Dress code is not formally documented in Pearl's data. At a Michelin Plate French restaurant in Tokyo, smart casual is a safe baseline , clean, put-together clothing without being black-tie. Avoid overly casual attire (trainers, shorts), but formal wear is unlikely to be required. When in doubt, a step up from your usual dinner clothes is the right call for ¥¥¥ French dining in this city.
For French at the same ¥¥¥ tier, Florilège is the most direct comparable and is more central. For a step up in price and recognition, L'Effervescence, Sézanne, and ESqUISSE operate at ¥¥¥¥ with starred recognition. If you want innovative French rather than classical, Florilège leans more contemporary. See our full Tokyo restaurants guide for the broader picture.
Booking difficulty is rated Easy, meaning one to two weeks' notice should be sufficient for most evenings. For Friday and Saturday dinners, or if your dates are fixed, book two weeks out to be safe. This is a meaningful contrast to ¥¥¥¥ starred venues in Tokyo where four to six weeks is standard , Valinor's accessibility is a genuine practical advantage.
| Venue | Cuisine | Price | Booking Difficulty |
|---|---|---|---|
| Valinor | French | ¥¥¥ | Easy |
| Harutaka | Sushi | ¥¥¥¥ | Unknown |
| RyuGin | Kaiseki, Japanese | ¥¥¥¥ | Unknown |
| L'Effervescence | French | ¥¥¥¥ | Unknown |
| HOMMAGE | Innovtive French, French | ¥¥¥¥ | Unknown |
| Florilège | French | ¥¥¥ | Unknown |
How Valinor stacks up against the competition.
Bar seating details are not confirmed in Pearl's current data for Valinor. Given the Ogikubo address and ¥¥¥ price positioning, it is worth calling ahead or checking at booking — French restaurants in this tier sometimes offer counter seats that are easier to secure than the main dining room.
Yes. Two consecutive Michelin Plates (2024 and 2025) give Valinor the credibility to anchor a birthday or anniversary dinner, and the easy booking difficulty means you can actually confirm a date without stress. At ¥¥¥, it sits below the top tier of Tokyo French dining in price, which makes it a practical choice when you want occasion-worthy cooking without fighting for a reservation at L'Effervescence or Florilège.
Specific capacity and private dining details are not in Pearl's current data. For groups of four or more at a Michelin Plate French venue in Tokyo, check the venue's official channels well in advance — venues at this level often have limited large-table options and may require a set menu for parties.

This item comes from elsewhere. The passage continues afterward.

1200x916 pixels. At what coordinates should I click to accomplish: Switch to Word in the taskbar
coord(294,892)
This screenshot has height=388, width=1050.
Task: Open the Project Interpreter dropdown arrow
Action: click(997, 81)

At ¥¥¥ with back-to-back Michelin Plate recognition, Valinor delivers a clear value case: you are getting Guide-acknowledged French cooking in Tokyo at a price point that does not require a starred restaurant budget. If you are weighing this against HOMMAGE or Florilège, Valinor's booking accessibility tips the balance when flexibility matters.
Specific menu format and pricing are not confirmed in Pearl's current data. At ¥¥¥ in a Michelin Plate French venue, a tasting menu format is common — if that is the structure on offer, the two-year consecutive Plate recognition supports the case that the kitchen executes it consistently. Confirm format and pricing directly when booking.
Dress code details are not in Pearl's current data, but a Michelin Plate French restaurant in Tokyo at ¥¥¥ generally expects neat, put-together attire. Avoid casualwear; treat it as you would any mid-tier French dining room and you will be appropriately dressed.
L'Effervescence and Florilège are the go-to comparisons for French fine dining in Tokyo, though both carry higher booking difficulty and likely a higher price floor. HOMMAGE is a closer match in accessibility. If you are open to Japanese fine dining instead of French, RyuGin operates in a similar special-occasion bracket but represents a fundamentally different format.